======== DATASET RECORDS

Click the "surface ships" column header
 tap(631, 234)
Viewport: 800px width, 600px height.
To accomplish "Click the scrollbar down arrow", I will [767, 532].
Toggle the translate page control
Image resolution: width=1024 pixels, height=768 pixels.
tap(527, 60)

================

Write all of the records out exactly, including every line.

*ANSWER BOX*.
Click the "surface ships" column header
 tap(631, 234)
Viewport: 800px width, 600px height.
To accomplish "Click the scrollbar down arrow", I will [767, 532].
Toggle the translate page control
Image resolution: width=1024 pixels, height=768 pixels.
tap(527, 60)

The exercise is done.